The exercise:
Present these lines as a Markdown table with the columns Line and Content, numbering each line and omitting blank lines. Include every row.

══ Provided data ══

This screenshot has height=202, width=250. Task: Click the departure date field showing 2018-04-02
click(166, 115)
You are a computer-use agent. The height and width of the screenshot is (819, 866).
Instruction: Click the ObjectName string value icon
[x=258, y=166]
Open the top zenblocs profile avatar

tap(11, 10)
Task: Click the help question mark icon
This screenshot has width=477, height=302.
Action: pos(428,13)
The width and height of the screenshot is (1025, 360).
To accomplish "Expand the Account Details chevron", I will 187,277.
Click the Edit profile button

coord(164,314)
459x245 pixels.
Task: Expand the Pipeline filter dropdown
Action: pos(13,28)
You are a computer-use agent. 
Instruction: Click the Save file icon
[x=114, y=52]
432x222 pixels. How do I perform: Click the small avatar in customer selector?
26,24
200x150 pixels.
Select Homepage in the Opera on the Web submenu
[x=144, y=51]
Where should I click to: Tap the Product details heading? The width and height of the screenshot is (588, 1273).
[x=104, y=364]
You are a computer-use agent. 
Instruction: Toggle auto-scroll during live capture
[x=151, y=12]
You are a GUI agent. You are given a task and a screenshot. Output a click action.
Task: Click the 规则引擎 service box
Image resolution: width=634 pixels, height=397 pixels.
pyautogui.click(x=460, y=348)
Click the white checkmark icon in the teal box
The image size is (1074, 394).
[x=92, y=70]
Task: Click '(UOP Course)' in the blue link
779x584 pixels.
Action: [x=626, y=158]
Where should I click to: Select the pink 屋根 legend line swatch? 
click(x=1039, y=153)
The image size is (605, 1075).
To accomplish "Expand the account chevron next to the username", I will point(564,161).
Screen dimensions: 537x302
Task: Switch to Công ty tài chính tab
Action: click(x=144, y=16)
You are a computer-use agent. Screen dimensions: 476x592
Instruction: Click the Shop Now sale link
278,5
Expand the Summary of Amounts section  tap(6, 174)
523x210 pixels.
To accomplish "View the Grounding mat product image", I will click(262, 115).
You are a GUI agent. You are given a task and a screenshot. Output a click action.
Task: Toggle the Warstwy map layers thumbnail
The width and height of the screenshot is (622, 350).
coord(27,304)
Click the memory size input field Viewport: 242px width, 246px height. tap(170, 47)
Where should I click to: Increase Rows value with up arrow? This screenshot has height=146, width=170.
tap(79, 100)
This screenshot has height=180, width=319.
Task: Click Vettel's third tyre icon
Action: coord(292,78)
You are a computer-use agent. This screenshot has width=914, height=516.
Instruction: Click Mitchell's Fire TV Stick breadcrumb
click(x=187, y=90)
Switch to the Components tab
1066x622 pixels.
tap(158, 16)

═══

Correct response:
| Line | Content |
|---|---|
| 1 | This screenshot has height=202, width=250. Task: Click the departure date field showing 2018-04-02 |
| 2 | click(166, 115) |
| 3 | You are a computer-use agent. The height and width of the screenshot is (819, 866). |
| 4 | Instruction: Click the ObjectName string value icon |
| 5 | [x=258, y=166] |
| 6 | Open the top zenblocs profile avatar |
| 7 | tap(11, 10) |
| 8 | Task: Click the help question mark icon |
| 9 | This screenshot has width=477, height=302. |
| 10 | Action: pos(428,13) |
| 11 | The width and height of the screenshot is (1025, 360). |
| 12 | To accomplish "Expand the Account Details chevron", I will 187,277. |
| 13 | Click the Edit profile button |
| 14 | coord(164,314) |
| 15 | 459x245 pixels. |
| 16 | Task: Expand the Pipeline filter dropdown |
| 17 | Action: pos(13,28) |
| 18 | You are a computer-use agent.  |
| 19 | Instruction: Click the Save file icon |
| 20 | [x=114, y=52] |
| 21 | 432x222 pixels. How do I perform: Click the small avatar in customer selector? |
| 22 | 26,24 |
| 23 | 200x150 pixels. |
| 24 | Select Homepage in the Opera on the Web submenu |
| 25 | [x=144, y=51] |
| 26 | Where should I click to: Tap the Product details heading? The width and height of the screenshot is (588, 1273). |
| 27 | [x=104, y=364] |
| 28 | You are a computer-use agent.  |
| 29 | Instruction: Toggle auto-scroll during live capture |
| 30 | [x=151, y=12] |
| 31 | You are a GUI agent. You are given a task and a screenshot. Output a click action. |
| 32 | Task: Click the 规则引擎 service box |
| 33 | Image resolution: width=634 pixels, height=397 pixels. |
| 34 | pyautogui.click(x=460, y=348) |
| 35 | Click the white checkmark icon in the teal box |
| 36 | The image size is (1074, 394). |
| 37 | [x=92, y=70] |
| 38 | Task: Click '(UOP Course)' in the blue link |
| 39 | 779x584 pixels. |
| 40 | Action: [x=626, y=158] |
| 41 | Where should I click to: Select the pink 屋根 legend line swatch?  |
| 42 | click(x=1039, y=153) |
| 43 | The image size is (605, 1075). |
| 44 | To accomplish "Expand the account chevron next to the username", I will point(564,161). |
| 45 | Screen dimensions: 537x302 |
| 46 | Task: Switch to Công ty tài chính tab |
| 47 | Action: click(x=144, y=16) |
| 48 | You are a computer-use agent. Screen dimensions: 476x592 |
| 49 | Instruction: Click the Shop Now sale link |
| 50 | 278,5 |
| 51 | Expand the Summary of Amounts section  tap(6, 174) |
| 52 | 523x210 pixels. |
| 53 | To accomplish "View the Grounding mat product image", I will click(262, 115). |
| 54 | You are a GUI agent. You are given a task and a screenshot. Output a click action. |
| 55 | Task: Toggle the Warstwy map layers thumbnail |
| 56 | The width and height of the screenshot is (622, 350). |
| 57 | coord(27,304) |
| 58 | Click the memory size input field Viewport: 242px width, 246px height. tap(170, 47) |
| 59 | Where should I click to: Increase Rows value with up arrow? This screenshot has height=146, width=170. |
| 60 | tap(79, 100) |
| 61 | This screenshot has height=180, width=319. |
| 62 | Task: Click Vettel's third tyre icon |
| 63 | Action: coord(292,78) |
| 64 | You are a computer-use agent. This screenshot has width=914, height=516. |
| 65 | Instruction: Click Mitchell's Fire TV Stick breadcrumb |
| 66 | click(x=187, y=90) |
| 67 | Switch to the Components tab |
| 68 | 1066x622 pixels. |
| 69 | tap(158, 16) |